特に私的医療機関は、meaningful useの条件を満たしてインセンティブを得ることで収益が改善できるかもということでかなり必死になっているようです。
さすが米国はあめとムチの使い方がうまいというか、日本でこういう医療連携という話になった場合、基本は補助金で申請が通れば結果がどうあれ補助金が支給され、なんとなく箱物にお金が流れて補助金を使い果たしたらあとが続かなくていつのまにか話がたちぎれになるというパターンでしょう。
米国も以前RHIOという組織を作って地域医療連携をやろうという話がありましたが、基本は補助金ベースでの運用だったので、補助金が枯渇するとそれ以上前に進めないという状況がほとんどだったようです。

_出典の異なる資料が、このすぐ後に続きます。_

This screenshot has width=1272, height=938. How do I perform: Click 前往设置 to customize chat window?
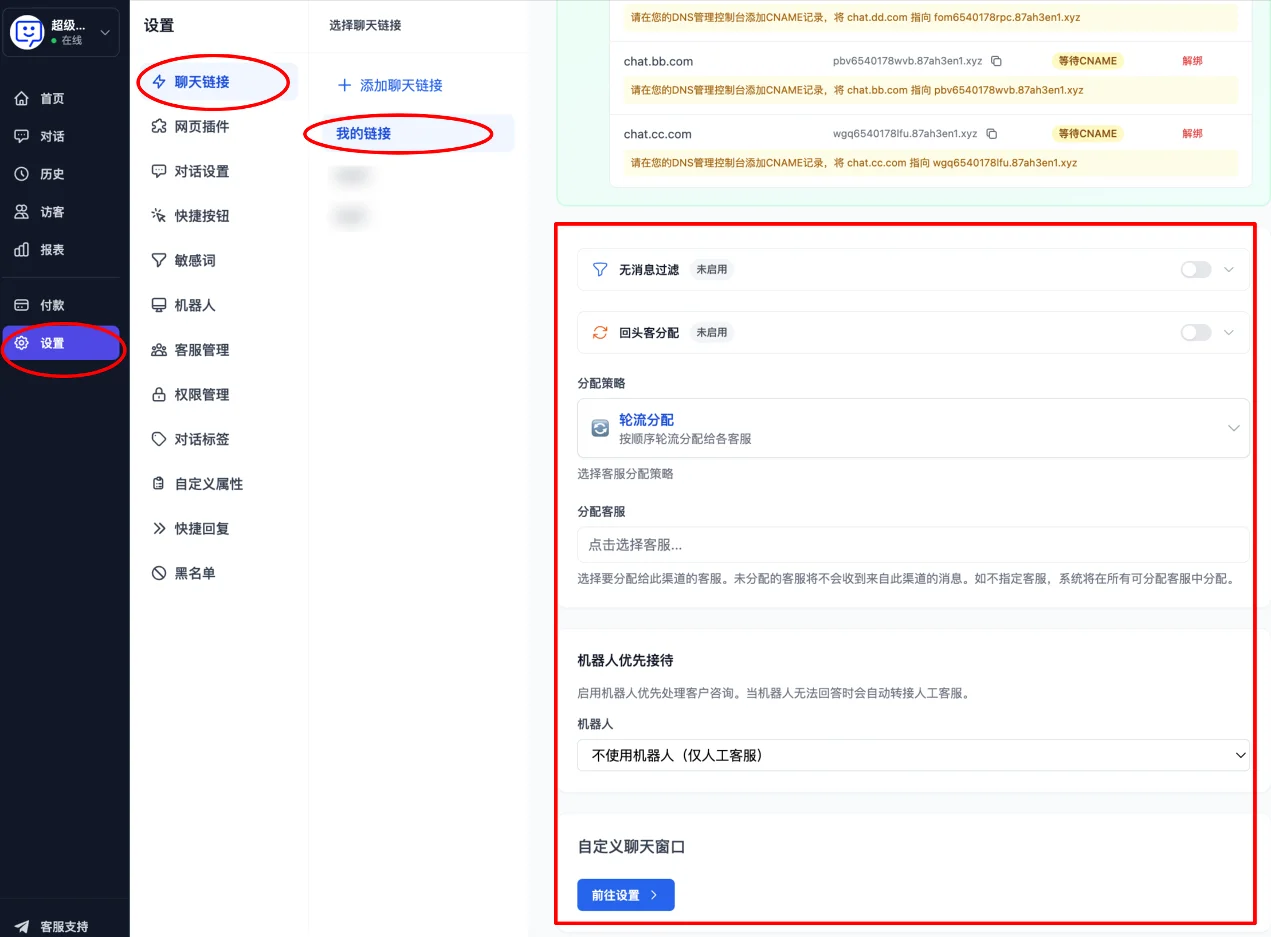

今回のやり方は過去のそういう失敗を見て修正されたものと思います。
日本で同様のインセンティブを導入しようとすれば、診療報酬の点数で差をつけるというのが考えられますが(実際厚労省はそのようなことを考えているふしがあります。)法改正が必要でその改訂は通常年単位なのでどうもスピード感に欠けるという感じです。 しかもいまは逆に診療報酬を下げる方向にしか目が向いていないような感じですし
それはさておきこのインセンティブは2015年まで続くことが決まっており、かなり長期的な対応が可能です。
逆にいうと2015年までに雌雄が決し、うまく対応できた医療機関とそうでない機関で大きな差がつく。
そして勝ち残った医療機関にプラットフォームを提供したベンダーが別の意味で勝者となる。
勝者になるべくInterSystemsは50州全部のプロジェクトを取るくらいの勢いでこのマーケットを攻めています。
もちろん蒼々たるメンバーが相手だけにそう簡単に勝ち残れるわけではないでしょう。
ちなみにこのマーケットの競合企業の中にはInterSystemsの古くからのパートナーであるEpic社やGE Healthcareなどが含まれますが、ここが日本人の感覚からはなかなか理解しにくいですが、どうも正面から戦っていくような感じです。
日本人の場合にはどうしてもしがらみにしばられて思いっきりできないところですが、ありきたりな言葉ですが、これが農耕民族と狩猟民族の違いでしょうか。